Lejos de aburrirnos, o de complicarnos la existencia, las restricciones nos permiten desafiarnos como escritores, buscar nuevas opciones que de otra forma no hubiésemos buscado y a encontrar ideas innovadoras.

Por eso hoy te voy a compartir cinco ideas para que puedas usar las restricciones en tus cuentos y en tus novelas.

#1.  EVITAR PALABRAS

También pueden ser vocales, como en el caso de Ojo con los Orozco, o consonantes.

¿Pero qué clases de palabras podríamos evitar? Yo te recomiendo que sean palabras usuales, cotidianas, así el desafío es más grande.

Por ejemplo, verbos, conjugaciones, adjetivos, etc.

#2. PERSONAJES

Generalmente en las historias hay un bueno y un malo, un mentor, un protagonista, su gran amor, la tercera en discordia.

¿Qué pasaría si escribiéramos una historia sin protagonista? Posiblemente deberíamos poner en el mismo nivel de importancia la trama principal como las secundarias.
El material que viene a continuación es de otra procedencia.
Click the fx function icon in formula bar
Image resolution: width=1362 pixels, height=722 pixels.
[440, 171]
¿Y si escribimos una historia de amor, pero que no aparezca uno de los amantes? ¿O una historia en donde cambia el protagonista a mitad del relato?

#3. EVITAR DERIVADOS COMUNES

Este es un ejercicio que me gusta usar mucho en mis clases, especialmente de poesía.
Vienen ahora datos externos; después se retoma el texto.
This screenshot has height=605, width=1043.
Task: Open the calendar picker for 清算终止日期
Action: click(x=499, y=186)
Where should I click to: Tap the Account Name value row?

Sería algo así como evitar los términos comunes que pensamos cuando aparece una palabra.

Por ejemplo, cuando digo noche pienso en un bosque, en la luna, en lobos, en las estrellas. Si pienso en el silencio me imagino el vacío, la poesía, la soledad.

Si nosotros nos tomamos el trabajo de recolectar estos lugares comunes y evitarlos, se nos pueden ocurrir nuevas ideas, super interesantes.

#4. ROMPER ESTRUCTURAS

Hace unos años, mi profesor Ignacio Molina escribió un cuento espiralado. Estaba cansado de que todas las historias siguieran el patrón clásico de introducción, nudo y desenlace.

Asimov, por su parte, escribió una novela que empieza por el capítulo 16, si mal no recuerdo.

Nosotros podemos escribir un cuento sin principio, con dos finales, con saltos temporales, etc.

#5. JUGAR CON LA GRAMÁTICA

Cuanto más sepamos de análisis sintáctico, más ideas nuevas se nos van a ocurrir, expresiones innovadoras.

Por ejemplo, omitir todos los sujetos, para generar confusión, las comas del enunciado o las suboraciones.

Con la puntuación podemos trabajar muchísimo. Hay un cuento de Cortázar que trabaja de forma memorable con la puntuación para generar efectos en el lector.

El cuento se llama no se culpe a nadie. Al principio, cuando el protagonista intenta ponerse un pullover, la puntuación es la correcta.

Pero a medida que avanza la historia, dejan de aparecer los puntos seguidos, las oraciones son más largas y nosotros empezamos a leer más rápido, empatizando con la desesperación del pobre hombre.